**EXERCISE REQUIREMENTS**
Give the data again in full, exactly as written below.

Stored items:
* * * * * * *

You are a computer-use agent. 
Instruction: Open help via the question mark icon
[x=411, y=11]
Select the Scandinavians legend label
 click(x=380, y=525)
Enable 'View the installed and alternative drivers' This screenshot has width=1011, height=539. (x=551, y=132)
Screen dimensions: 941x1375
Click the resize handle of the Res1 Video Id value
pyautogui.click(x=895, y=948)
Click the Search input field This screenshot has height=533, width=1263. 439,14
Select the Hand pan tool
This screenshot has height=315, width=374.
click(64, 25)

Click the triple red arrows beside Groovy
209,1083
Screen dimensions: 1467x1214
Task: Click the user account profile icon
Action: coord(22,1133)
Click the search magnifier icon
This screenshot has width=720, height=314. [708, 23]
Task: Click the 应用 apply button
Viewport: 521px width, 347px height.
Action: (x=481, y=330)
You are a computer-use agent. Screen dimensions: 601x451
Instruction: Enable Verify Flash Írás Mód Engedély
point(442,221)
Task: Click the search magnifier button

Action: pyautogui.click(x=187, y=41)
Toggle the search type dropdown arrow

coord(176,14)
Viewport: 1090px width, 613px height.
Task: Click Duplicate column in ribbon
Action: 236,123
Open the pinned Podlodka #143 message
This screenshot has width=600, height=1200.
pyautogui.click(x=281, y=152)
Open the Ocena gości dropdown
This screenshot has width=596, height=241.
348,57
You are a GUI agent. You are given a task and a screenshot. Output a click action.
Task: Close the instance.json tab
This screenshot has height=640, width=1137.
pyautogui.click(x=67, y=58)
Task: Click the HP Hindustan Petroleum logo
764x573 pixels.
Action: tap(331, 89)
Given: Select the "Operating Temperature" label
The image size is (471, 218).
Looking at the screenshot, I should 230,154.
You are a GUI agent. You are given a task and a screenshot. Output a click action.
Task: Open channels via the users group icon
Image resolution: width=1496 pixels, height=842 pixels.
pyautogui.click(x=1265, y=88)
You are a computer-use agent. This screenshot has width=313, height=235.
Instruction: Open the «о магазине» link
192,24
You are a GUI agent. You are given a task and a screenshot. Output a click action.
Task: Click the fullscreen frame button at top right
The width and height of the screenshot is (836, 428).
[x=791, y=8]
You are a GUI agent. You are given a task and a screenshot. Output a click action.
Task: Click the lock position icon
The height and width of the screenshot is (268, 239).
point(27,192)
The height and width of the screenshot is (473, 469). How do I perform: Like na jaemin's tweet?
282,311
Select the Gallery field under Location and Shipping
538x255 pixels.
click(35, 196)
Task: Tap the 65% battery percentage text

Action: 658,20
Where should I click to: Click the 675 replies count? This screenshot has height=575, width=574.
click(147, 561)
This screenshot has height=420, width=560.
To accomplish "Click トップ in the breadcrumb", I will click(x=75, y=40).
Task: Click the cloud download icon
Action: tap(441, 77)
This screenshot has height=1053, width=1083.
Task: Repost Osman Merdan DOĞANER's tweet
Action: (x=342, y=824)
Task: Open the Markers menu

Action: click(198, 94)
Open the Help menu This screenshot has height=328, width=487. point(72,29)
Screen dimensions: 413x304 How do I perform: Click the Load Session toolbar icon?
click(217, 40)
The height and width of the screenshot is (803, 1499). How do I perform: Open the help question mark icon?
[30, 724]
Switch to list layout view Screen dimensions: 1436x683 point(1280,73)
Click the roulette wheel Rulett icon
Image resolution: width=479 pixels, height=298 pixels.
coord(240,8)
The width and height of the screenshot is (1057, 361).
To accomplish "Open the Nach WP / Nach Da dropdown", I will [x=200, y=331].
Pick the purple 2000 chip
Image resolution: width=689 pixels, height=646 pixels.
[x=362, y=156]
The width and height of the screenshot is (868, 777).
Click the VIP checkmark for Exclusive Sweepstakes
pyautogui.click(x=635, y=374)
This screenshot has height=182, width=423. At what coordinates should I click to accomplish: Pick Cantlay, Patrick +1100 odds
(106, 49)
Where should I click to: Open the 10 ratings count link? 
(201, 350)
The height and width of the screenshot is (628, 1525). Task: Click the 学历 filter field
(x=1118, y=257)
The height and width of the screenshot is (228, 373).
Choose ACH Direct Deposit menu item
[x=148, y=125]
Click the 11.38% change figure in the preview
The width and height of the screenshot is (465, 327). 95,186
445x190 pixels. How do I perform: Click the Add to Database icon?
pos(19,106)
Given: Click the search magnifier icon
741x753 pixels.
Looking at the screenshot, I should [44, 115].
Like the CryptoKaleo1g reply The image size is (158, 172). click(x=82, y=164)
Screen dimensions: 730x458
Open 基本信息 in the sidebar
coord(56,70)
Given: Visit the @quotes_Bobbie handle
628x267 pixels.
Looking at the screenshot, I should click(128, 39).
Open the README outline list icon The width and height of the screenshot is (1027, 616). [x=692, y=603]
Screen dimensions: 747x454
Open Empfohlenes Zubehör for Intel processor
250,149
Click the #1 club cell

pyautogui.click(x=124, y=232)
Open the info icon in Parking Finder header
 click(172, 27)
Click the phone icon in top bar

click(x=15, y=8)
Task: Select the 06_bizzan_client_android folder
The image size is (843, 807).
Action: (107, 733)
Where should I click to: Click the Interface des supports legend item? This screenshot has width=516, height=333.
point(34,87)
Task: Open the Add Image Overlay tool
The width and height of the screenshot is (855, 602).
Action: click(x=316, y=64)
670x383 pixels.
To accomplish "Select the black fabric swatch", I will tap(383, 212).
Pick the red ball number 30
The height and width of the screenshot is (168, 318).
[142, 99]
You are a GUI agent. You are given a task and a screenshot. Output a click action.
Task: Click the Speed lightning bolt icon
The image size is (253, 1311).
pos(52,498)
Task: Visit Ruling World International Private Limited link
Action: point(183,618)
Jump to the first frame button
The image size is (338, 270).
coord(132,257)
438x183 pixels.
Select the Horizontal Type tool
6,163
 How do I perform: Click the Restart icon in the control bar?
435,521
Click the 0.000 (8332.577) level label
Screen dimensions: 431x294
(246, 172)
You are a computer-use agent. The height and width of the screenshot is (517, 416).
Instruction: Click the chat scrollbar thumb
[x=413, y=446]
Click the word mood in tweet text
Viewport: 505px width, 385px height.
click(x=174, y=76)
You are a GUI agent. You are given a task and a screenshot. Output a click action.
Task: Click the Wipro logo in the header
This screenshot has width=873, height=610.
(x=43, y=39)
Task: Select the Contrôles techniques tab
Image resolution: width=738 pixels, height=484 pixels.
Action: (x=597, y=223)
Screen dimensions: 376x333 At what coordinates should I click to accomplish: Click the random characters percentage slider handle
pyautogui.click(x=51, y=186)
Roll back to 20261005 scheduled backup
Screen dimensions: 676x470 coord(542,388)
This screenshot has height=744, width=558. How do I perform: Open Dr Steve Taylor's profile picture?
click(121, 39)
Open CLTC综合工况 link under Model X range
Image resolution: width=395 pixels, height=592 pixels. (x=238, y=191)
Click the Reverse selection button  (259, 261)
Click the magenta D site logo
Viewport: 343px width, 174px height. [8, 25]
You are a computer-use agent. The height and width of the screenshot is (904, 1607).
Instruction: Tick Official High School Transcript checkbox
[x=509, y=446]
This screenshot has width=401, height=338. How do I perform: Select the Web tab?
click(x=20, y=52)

* * * * * * *

**OUTPUT OF THE EXERCISE**
You are a computer-use agent. 
Instruction: Open help via the question mark icon
[x=411, y=11]
Select the Scandinavians legend label
 click(x=380, y=525)
Enable 'View the installed and alternative drivers' This screenshot has width=1011, height=539. (x=551, y=132)
Screen dimensions: 941x1375
Click the resize handle of the Res1 Video Id value
pyautogui.click(x=895, y=948)
Click the Search input field This screenshot has height=533, width=1263. 439,14
Select the Hand pan tool
This screenshot has height=315, width=374.
click(64, 25)

Click the triple red arrows beside Groovy
209,1083
Screen dimensions: 1467x1214
Task: Click the user account profile icon
Action: coord(22,1133)
Click the search magnifier icon
This screenshot has width=720, height=314. [708, 23]
Task: Click the 应用 apply button
Viewport: 521px width, 347px height.
Action: (x=481, y=330)
You are a computer-use agent. Screen dimensions: 601x451
Instruction: Enable Verify Flash Írás Mód Engedély
point(442,221)
Task: Click the search magnifier button

Action: pyautogui.click(x=187, y=41)
Toggle the search type dropdown arrow

coord(176,14)
Viewport: 1090px width, 613px height.
Task: Click Duplicate column in ribbon
Action: 236,123
Open the pinned Podlodka #143 message
This screenshot has width=600, height=1200.
pyautogui.click(x=281, y=152)
Open the Ocena gości dropdown
This screenshot has width=596, height=241.
348,57
You are a GUI agent. You are given a task and a screenshot. Output a click action.
Task: Close the instance.json tab
This screenshot has height=640, width=1137.
pyautogui.click(x=67, y=58)
Task: Click the HP Hindustan Petroleum logo
764x573 pixels.
Action: tap(331, 89)
Given: Select the "Operating Temperature" label
The image size is (471, 218).
Looking at the screenshot, I should 230,154.
You are a GUI agent. You are given a task and a screenshot. Output a click action.
Task: Open channels via the users group icon
Image resolution: width=1496 pixels, height=842 pixels.
pyautogui.click(x=1265, y=88)
You are a computer-use agent. This screenshot has width=313, height=235.
Instruction: Open the «о магазине» link
192,24
You are a GUI agent. You are given a task and a screenshot. Output a click action.
Task: Click the fullscreen frame button at top right
The width and height of the screenshot is (836, 428).
[x=791, y=8]
You are a GUI agent. You are given a task and a screenshot. Output a click action.
Task: Click the lock position icon
The height and width of the screenshot is (268, 239).
point(27,192)
The height and width of the screenshot is (473, 469). How do I perform: Like na jaemin's tweet?
282,311
Select the Gallery field under Location and Shipping
538x255 pixels.
click(35, 196)
Task: Tap the 65% battery percentage text

Action: 658,20
Where should I click to: Click the 675 replies count? This screenshot has height=575, width=574.
click(147, 561)
This screenshot has height=420, width=560.
To accomplish "Click トップ in the breadcrumb", I will click(x=75, y=40).
Task: Click the cloud download icon
Action: tap(441, 77)
This screenshot has height=1053, width=1083.
Task: Repost Osman Merdan DOĞANER's tweet
Action: (x=342, y=824)
Task: Open the Markers menu

Action: click(198, 94)
Open the Help menu This screenshot has height=328, width=487. point(72,29)
Screen dimensions: 413x304 How do I perform: Click the Load Session toolbar icon?
click(217, 40)
The height and width of the screenshot is (803, 1499). How do I perform: Open the help question mark icon?
[30, 724]
Switch to list layout view Screen dimensions: 1436x683 point(1280,73)
Click the roulette wheel Rulett icon
Image resolution: width=479 pixels, height=298 pixels.
coord(240,8)
The width and height of the screenshot is (1057, 361).
To accomplish "Open the Nach WP / Nach Da dropdown", I will [x=200, y=331].
Pick the purple 2000 chip
Image resolution: width=689 pixels, height=646 pixels.
[x=362, y=156]
The width and height of the screenshot is (868, 777).
Click the VIP checkmark for Exclusive Sweepstakes
pyautogui.click(x=635, y=374)
This screenshot has height=182, width=423. At what coordinates should I click to accomplish: Pick Cantlay, Patrick +1100 odds
(106, 49)
Where should I click to: Open the 10 ratings count link? 
(201, 350)
The height and width of the screenshot is (628, 1525). Task: Click the 学历 filter field
(x=1118, y=257)
The height and width of the screenshot is (228, 373).
Choose ACH Direct Deposit menu item
[x=148, y=125]
Click the 11.38% change figure in the preview
The width and height of the screenshot is (465, 327). 95,186
445x190 pixels. How do I perform: Click the Add to Database icon?
pos(19,106)
Given: Click the search magnifier icon
741x753 pixels.
Looking at the screenshot, I should [44, 115].
Like the CryptoKaleo1g reply The image size is (158, 172). click(x=82, y=164)
Screen dimensions: 730x458
Open 基本信息 in the sidebar
coord(56,70)
Given: Visit the @quotes_Bobbie handle
628x267 pixels.
Looking at the screenshot, I should click(128, 39).
Open the README outline list icon The width and height of the screenshot is (1027, 616). [x=692, y=603]
Screen dimensions: 747x454
Open Empfohlenes Zubehör for Intel processor
250,149
Click the #1 club cell

pyautogui.click(x=124, y=232)
Open the info icon in Parking Finder header
 click(172, 27)
Click the phone icon in top bar

click(x=15, y=8)
Task: Select the 06_bizzan_client_android folder
The image size is (843, 807).
Action: (107, 733)
Where should I click to: Click the Interface des supports legend item? This screenshot has width=516, height=333.
point(34,87)
Task: Open the Add Image Overlay tool
The width and height of the screenshot is (855, 602).
Action: click(x=316, y=64)
670x383 pixels.
To accomplish "Select the black fabric swatch", I will tap(383, 212).
Pick the red ball number 30
The height and width of the screenshot is (168, 318).
[142, 99]
You are a GUI agent. You are given a task and a screenshot. Output a click action.
Task: Click the Speed lightning bolt icon
The image size is (253, 1311).
pos(52,498)
Task: Visit Ruling World International Private Limited link
Action: point(183,618)
Jump to the first frame button
The image size is (338, 270).
coord(132,257)
438x183 pixels.
Select the Horizontal Type tool
6,163
 How do I perform: Click the Restart icon in the control bar?
435,521
Click the 0.000 (8332.577) level label
Screen dimensions: 431x294
(246, 172)
You are a computer-use agent. The height and width of the screenshot is (517, 416).
Instruction: Click the chat scrollbar thumb
[x=413, y=446]
Click the word mood in tweet text
Viewport: 505px width, 385px height.
click(x=174, y=76)
You are a GUI agent. You are given a task and a screenshot. Output a click action.
Task: Click the Wipro logo in the header
This screenshot has width=873, height=610.
(x=43, y=39)
Task: Select the Contrôles techniques tab
Image resolution: width=738 pixels, height=484 pixels.
Action: (x=597, y=223)
Screen dimensions: 376x333 At what coordinates should I click to accomplish: Click the random characters percentage slider handle
pyautogui.click(x=51, y=186)
Roll back to 20261005 scheduled backup
Screen dimensions: 676x470 coord(542,388)
This screenshot has height=744, width=558. How do I perform: Open Dr Steve Taylor's profile picture?
click(121, 39)
Open CLTC综合工况 link under Model X range
Image resolution: width=395 pixels, height=592 pixels. (x=238, y=191)
Click the Reverse selection button  (259, 261)
Click the magenta D site logo
Viewport: 343px width, 174px height. [8, 25]
You are a computer-use agent. The height and width of the screenshot is (904, 1607).
Instruction: Tick Official High School Transcript checkbox
[x=509, y=446]
This screenshot has width=401, height=338. How do I perform: Select the Web tab?
click(x=20, y=52)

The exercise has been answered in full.